Thrombolytic agents lyse fibrin by initiating the conversion of plasminogen to plasmin, which then degrades fibrin and fibrinogen. Several enzymes found in urine, blood, and tissues serve as physiologic activators of thrombolysis and served as a basis to develop the first generation of fibrinolytic drugs.

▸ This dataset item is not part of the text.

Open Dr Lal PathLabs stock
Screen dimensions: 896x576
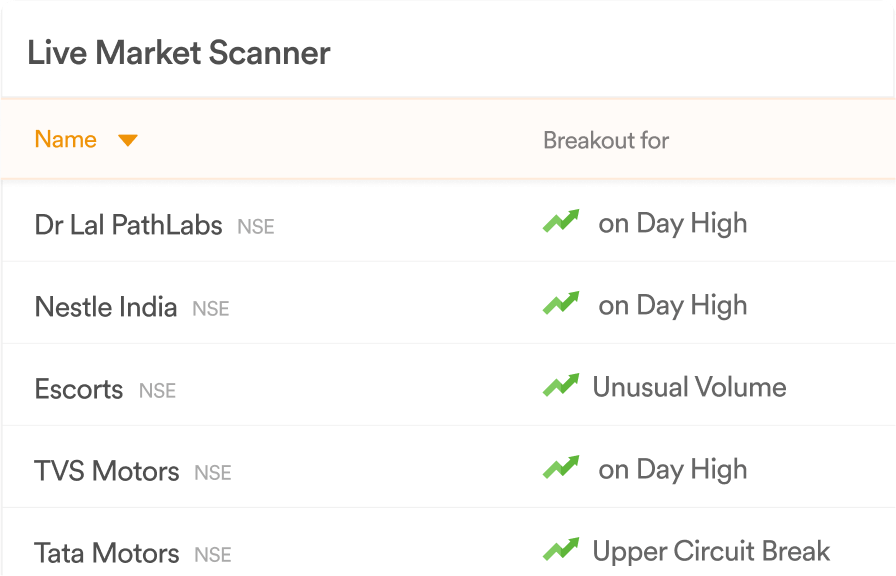pyautogui.click(x=129, y=225)
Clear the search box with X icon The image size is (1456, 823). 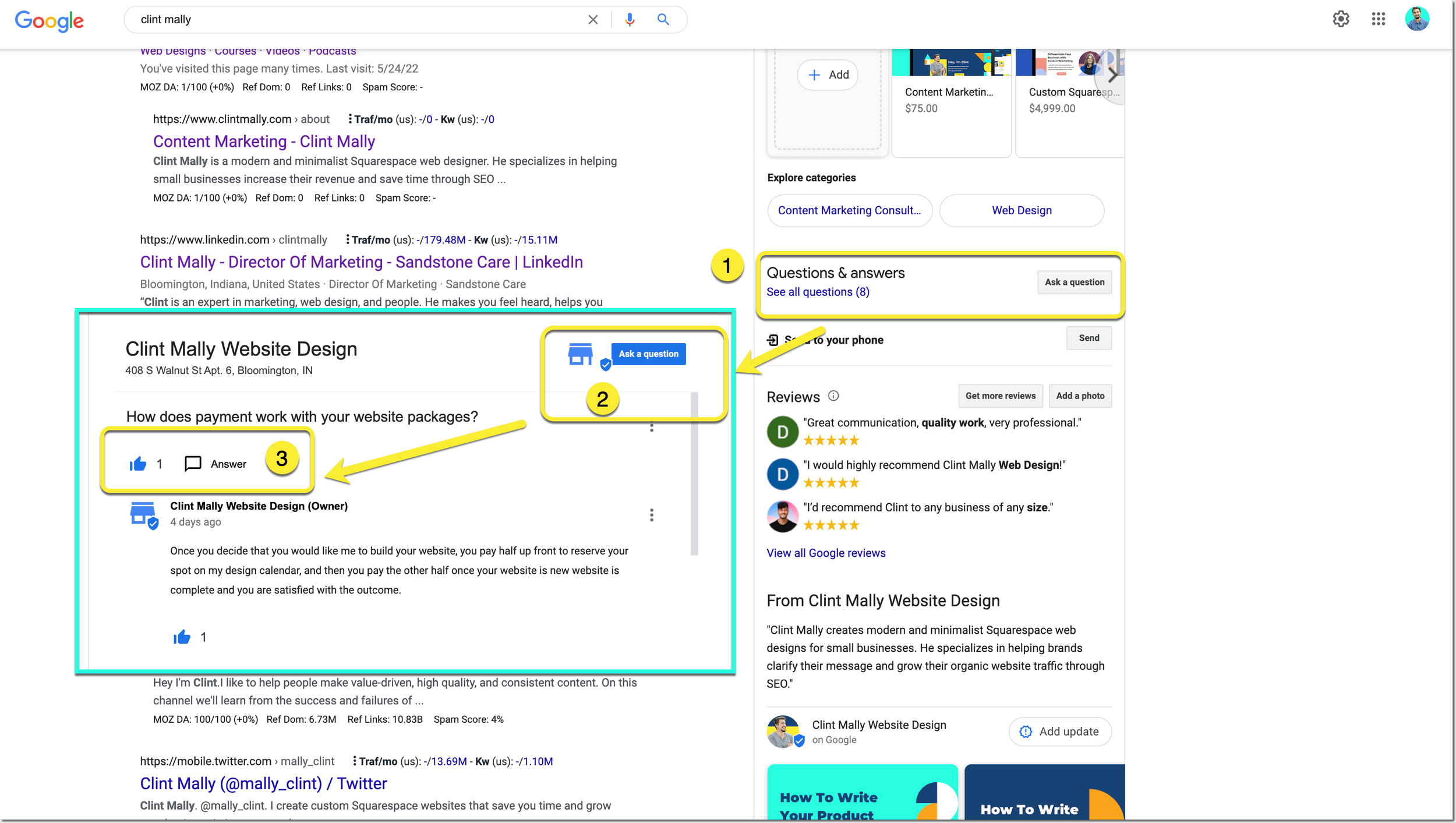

Of these, streptokinase is indicated for use in lysis of pulmonary emboli, extensive deep vein thromboses, and arterial emboli. In the setting of acute myocardial infarction, it has shown associated improvement in ventricular function and a mortality benefit when used to lyse intracoronary clots. Streptokinase may also be used to clear occluded arteriovenous cannulae. The streptokinase protein is derived from hemolytic streptococci and initiates fibrinolysis by forming an active complex with plasminogen. It is highly antigenic due to its bacterial origin, which limits its use. Another major limitation is the potential to cause life-threatening bleeding due to its systemic fibrinolytic activity . Streptokinase has largely been supplanted by newer agents.